Saved data entries:
★ ★ ★ ★ ★

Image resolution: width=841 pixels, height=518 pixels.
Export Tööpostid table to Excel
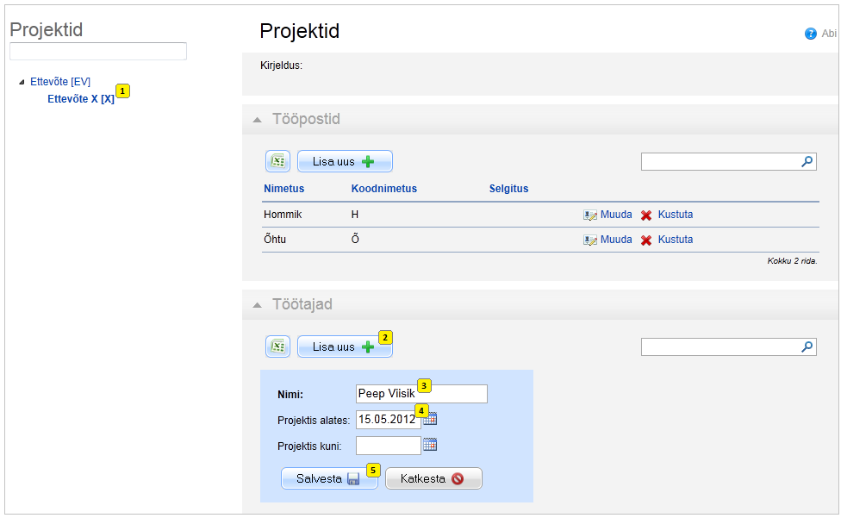[x=277, y=161]
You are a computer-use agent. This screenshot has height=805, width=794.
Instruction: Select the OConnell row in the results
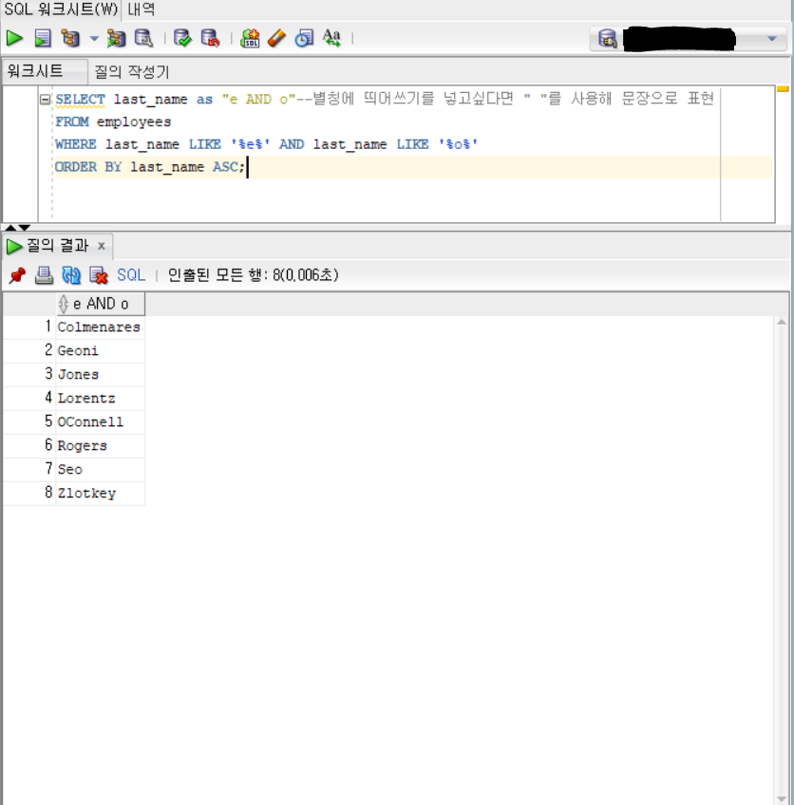click(x=89, y=421)
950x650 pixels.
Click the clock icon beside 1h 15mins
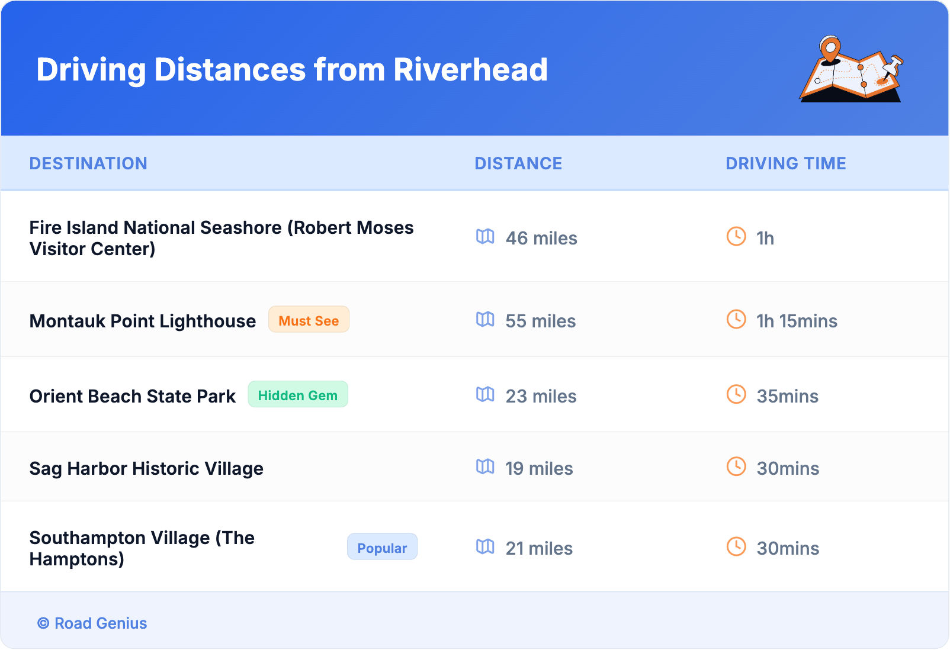[x=736, y=319]
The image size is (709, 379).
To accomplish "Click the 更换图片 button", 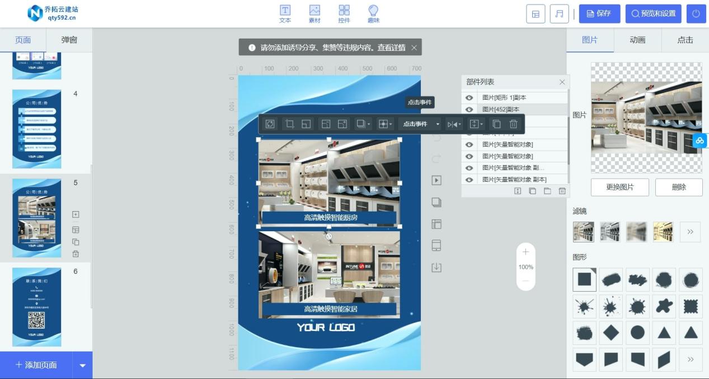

★ ★ ★ ★ ★

■ THE PROBLEM ■
All records above are to be output verbatim, with their pictures omitted.

■ OUTPUT BELOW ■
Image resolution: width=841 pixels, height=518 pixels.
Export Tööpostid table to Excel
[x=277, y=161]
You are a computer-use agent. This screenshot has height=805, width=794.
Instruction: Select the OConnell row in the results
click(x=89, y=421)
950x650 pixels.
Click the clock icon beside 1h 15mins
[x=736, y=319]
The image size is (709, 379).
To accomplish "Click the 更换图片 button", 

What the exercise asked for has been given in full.